I am interested in implementing the Rabin-Karp algorithm to search for sub strings as stated on wiki: http://en.wikipedia.org/wiki/Rabin-Karp_string_search_algorithm. Not for homework, but for self-interest. I have implemented the Rabin-Karp algorithm (shown below) and it works. However, the performance is really, really bad!!! I understand that my hash function is basic. However, it seems that a simple call to strstr() will always outperform my function rabin_karp(). I can understand why - the hash function is doing more work than a simple char-by-char compare each loop. What am I missing here? Should the Rabin-Karp algorithm be faster than a call to strstr()? When is the Rabin-Karp algorithm best used? Hence my self-interest. Have I even implemented the algorithm right?

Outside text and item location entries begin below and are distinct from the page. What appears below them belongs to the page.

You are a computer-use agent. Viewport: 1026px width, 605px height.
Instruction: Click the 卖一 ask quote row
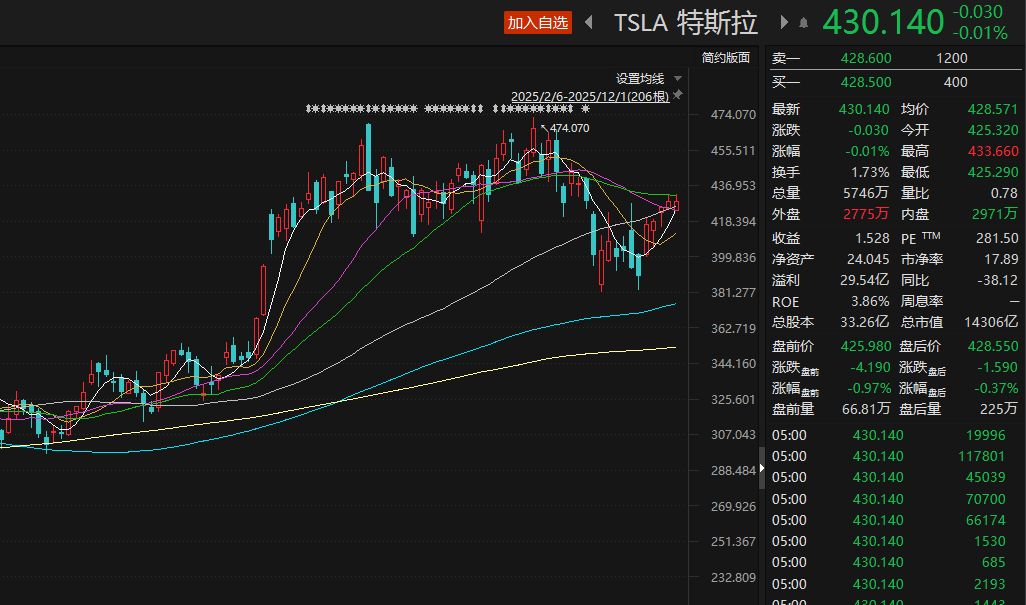click(894, 59)
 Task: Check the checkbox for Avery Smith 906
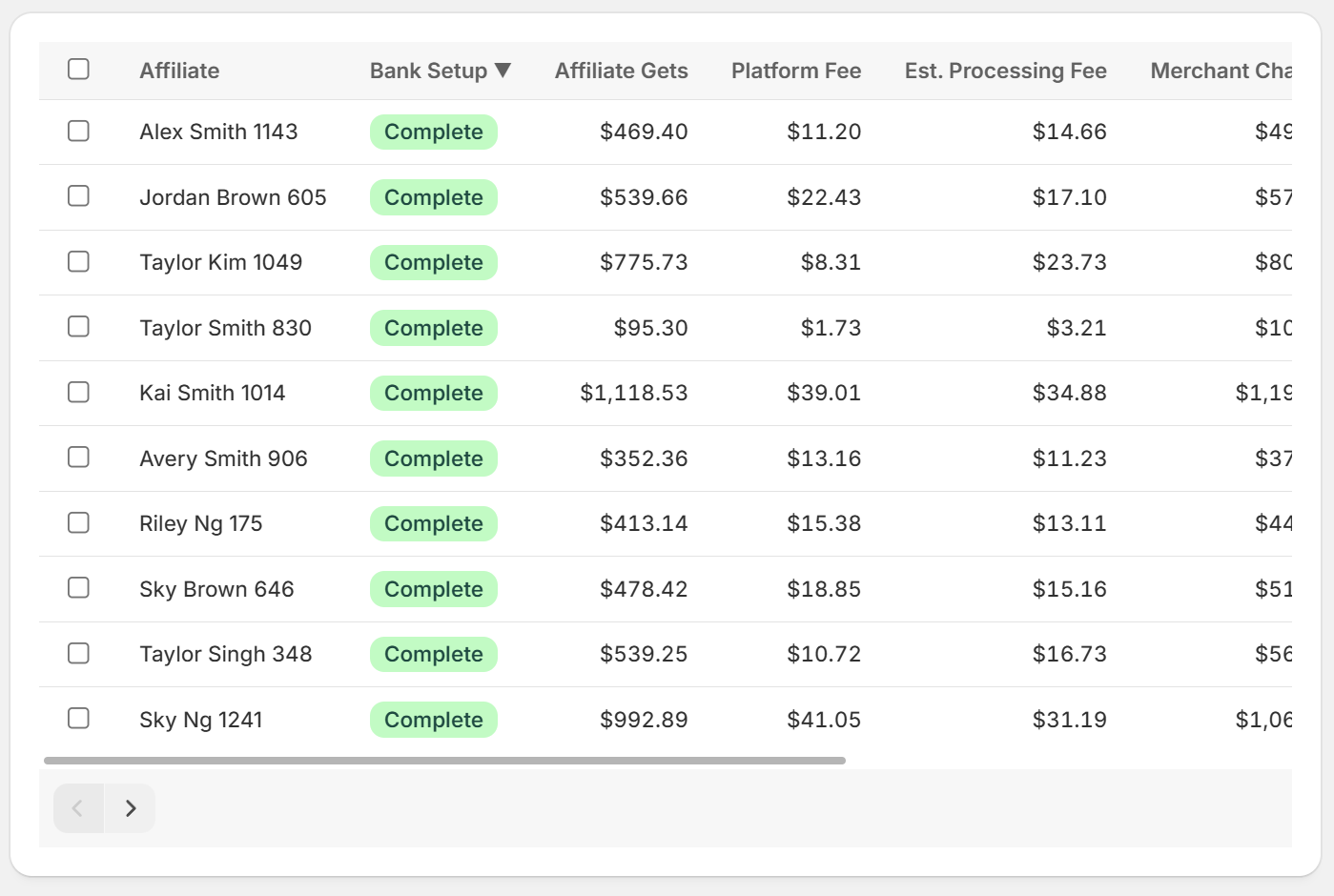tap(78, 458)
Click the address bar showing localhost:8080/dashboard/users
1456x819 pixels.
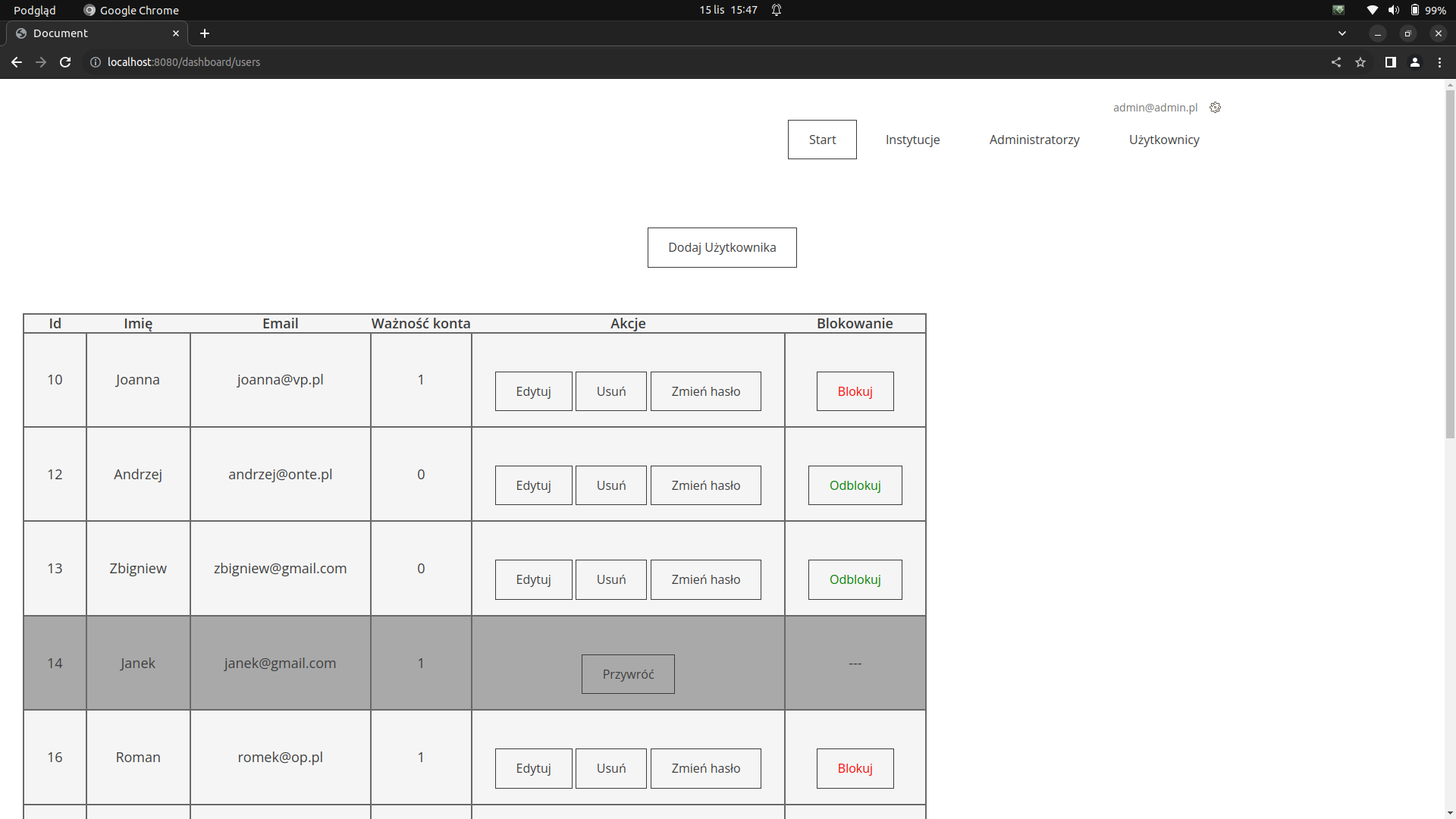coord(184,62)
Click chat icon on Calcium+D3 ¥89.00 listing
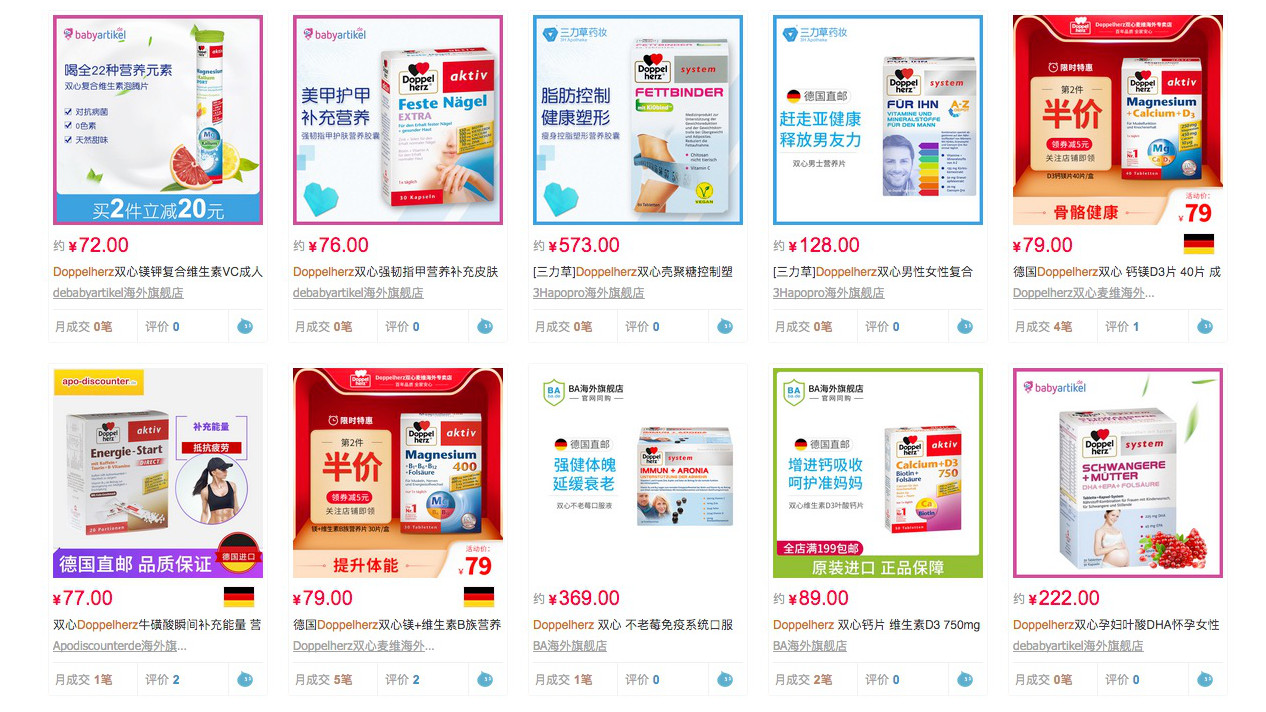This screenshot has height=712, width=1266. (965, 679)
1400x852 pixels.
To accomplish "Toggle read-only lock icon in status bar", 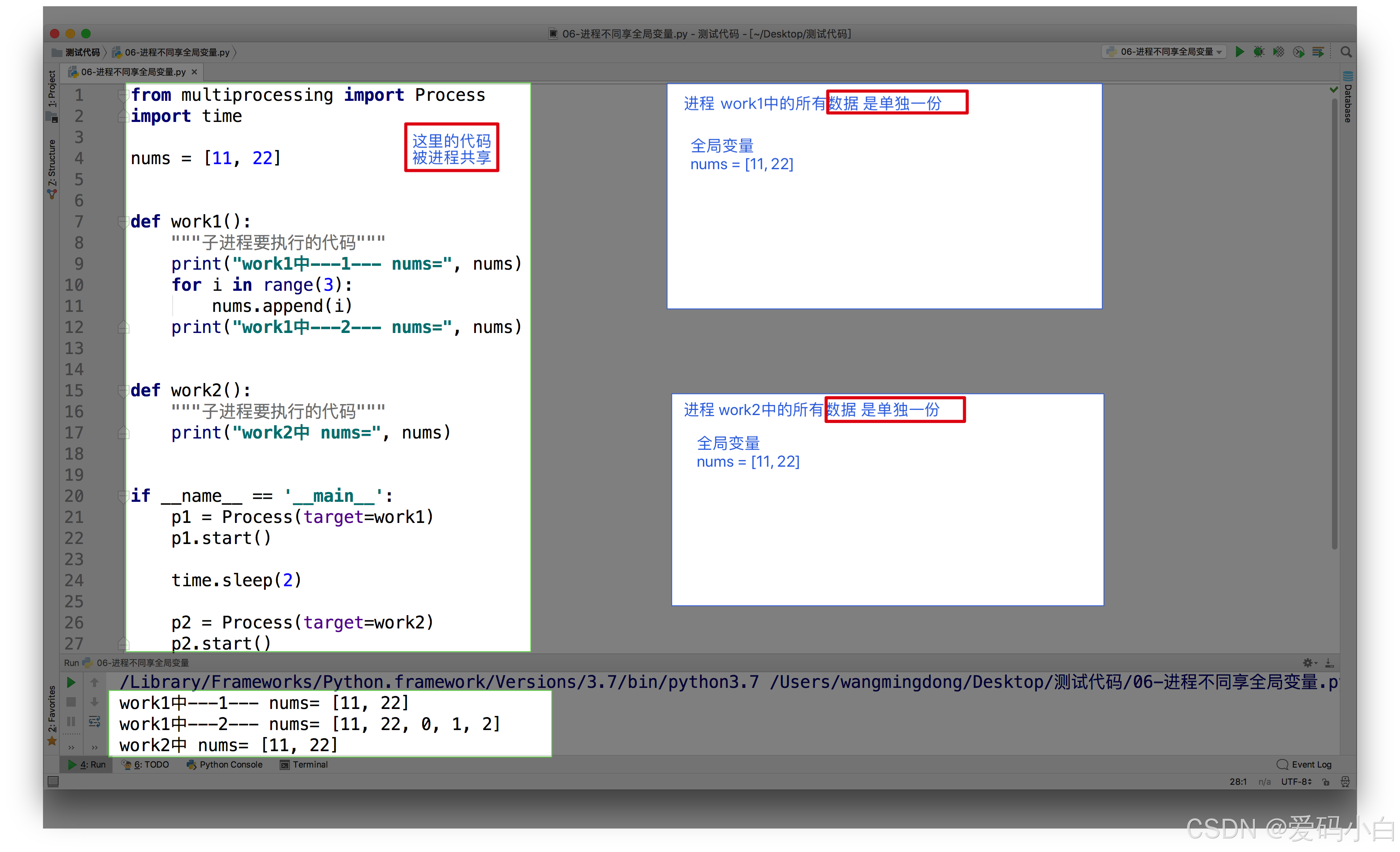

size_t hash(char* str, size_t i)
{
size_t h = 0;
size_t magic_exp = 1;
// if (str != NULL)
{
while (i-- != 0)
{
magic_exp *= 101;
h += magic_exp + *str;
++str;
}
}
return h;
}
char* rabin_karp(char* s, char* find)
{
char* p = NULL;
if (s != NULL && find != NULL)
{
size_t n = strlen(s);
size_t m = strlen(find);
if (n > m)
{
size_t hfind = hash(find, m);
char* end = s + (n - m + 1);
for (char* i = s; i < end; ++i)
{
size_t hs = hash(i, m);
if (hs == hfind)
{
if (strncmp(i, find, m) == 0)
{
p = i;
break;
}
}
}
}
}
return p;
}
You haven't implemented the hash correctly. The key to Rabin-Karp is to incrementally update the hash as the potential match moves along the string to be searched. As you've determined, if you recalculate the entire hash for each potential match position, things will be really slow.
For every case except for the first comparison, your hash function should take an existing hash, one new character, and one old character, and return an updated hash.